TRECHO CITADO
# # # # # # #

5 de março de 2009

Doida de pedra


Minhas amigas reclamam quando seus namorados as perseguem. Lamentam o barraco do ciúme, a insistência dos telefonemas para falarem praticamente nada, a falta de noção dos horários.
Sempre as mesmas tramas de tolhimento da liberdade, que todas concordam e soltam gargalhadas buscando um refúgio para respirar.
Eu me faço de surda.

Fico com vontade de pedir emprestada a chave da prisão para passar o domingo. Acho o controle comovente. Invejável.

Não sou favorável à indiferença, à independência, ao relacionamento aberto. Fui criada para fazer um puxadinho, agregar família. Explodir em verdades, porra. Independência demais já é viagem, não me serve. Nunca servirá.
Aspiro à procura permanente do outro. Sou uma exagerada na paixão. Uma tirana. Uma ditadora. Não me dê poder que escravizo. Não me dê espaço que cultivo. Não me eleja democraticamente que mudo a constituição e emendo os mandatos. Faço tudo do meu jeito.

Quero um homem perdigueiro, possessivo, que me ligue a cada quinze minutos para contar de uma idéia ou de uma nova invenção para salvar as finanças. Quero um homem que ame minhas amigas e odeie qualquer amigo que se aproxime. Que arda de ciúme imaginário para prevenir o que nem aconteceu. Que seja escandaloso na briga e me amaldiçoe se abandoná-lo. Que faça trabalhos em terreiro para me assustar e me banhe de noite com o sal grosso de sua nudez. Que feche meu corpo quando sair de casa, que descosture meu corpo quando voltar. Que brigue pelo meu excesso de compromissos, que me fale barbaridades como pressão e ternuras delicadíssimas ao despertar. Que peça desculpa depois do desespero e me beije.

# # # # # # #

LINHAS DE DADOS
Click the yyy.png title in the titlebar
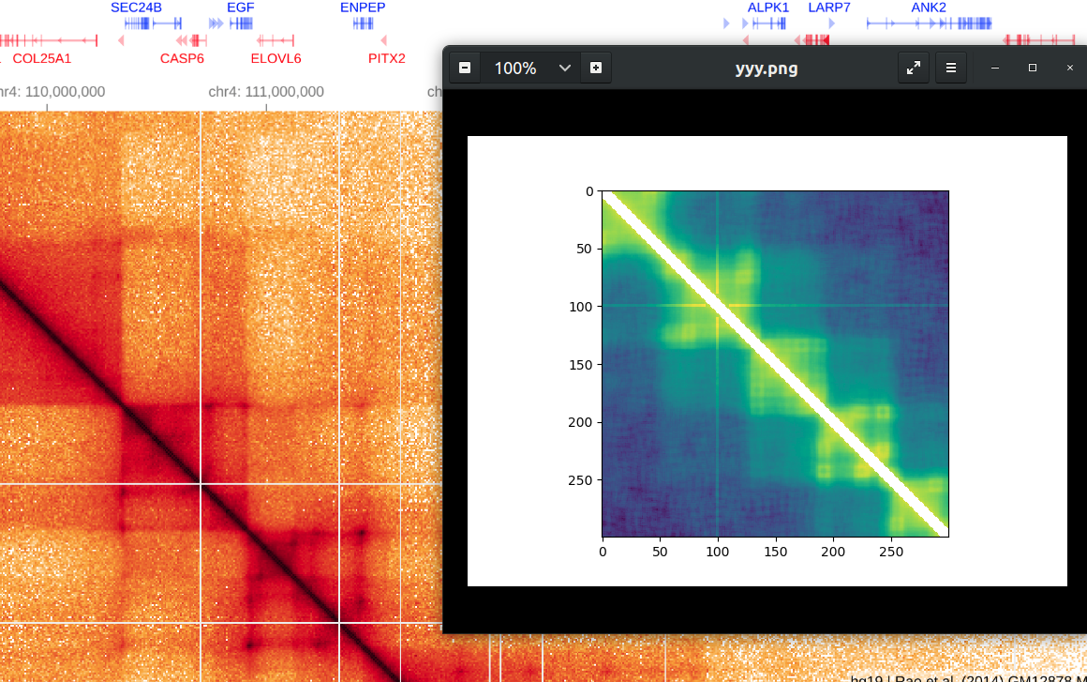 tap(767, 68)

# # # # # # #

OBJETIVO 1
Segundo a crônica, a quais coisas quem narra declara não ser favorável?
OBJETIVO 2
Repita, na crônica, o trecho que vai de "Eu me faço de" até "do meu jeito.", inclusive.
A listagem não tem nenhum papel nesta atividade.

SOLUÇÃO DO EXERCÍCIO 1
À indiferença, à independência e ao relacionamento aberto.

SOLUÇÃO DO EXERCÍCIO 2
Eu me faço de surda.

Fico com vontade de pedir emprestada a chave da prisão para passar o domingo. Acho o controle comovente. Invejável.

Não sou favorável à indiferença, à independência, ao relacionamento aberto. Fui criada para fazer um puxadinho, agregar família. Explodir em verdades, porra. Independência demais já é viagem, não me serve. Nunca servirá.
Aspiro à procura permanente do outro. Sou uma exagerada na paixão. Uma tirana. Uma ditadora. Não me dê poder que escravizo. Não me dê espaço que cultivo. Não me eleja democraticamente que mudo a constituição e emendo os mandatos. Faço tudo do meu jeito.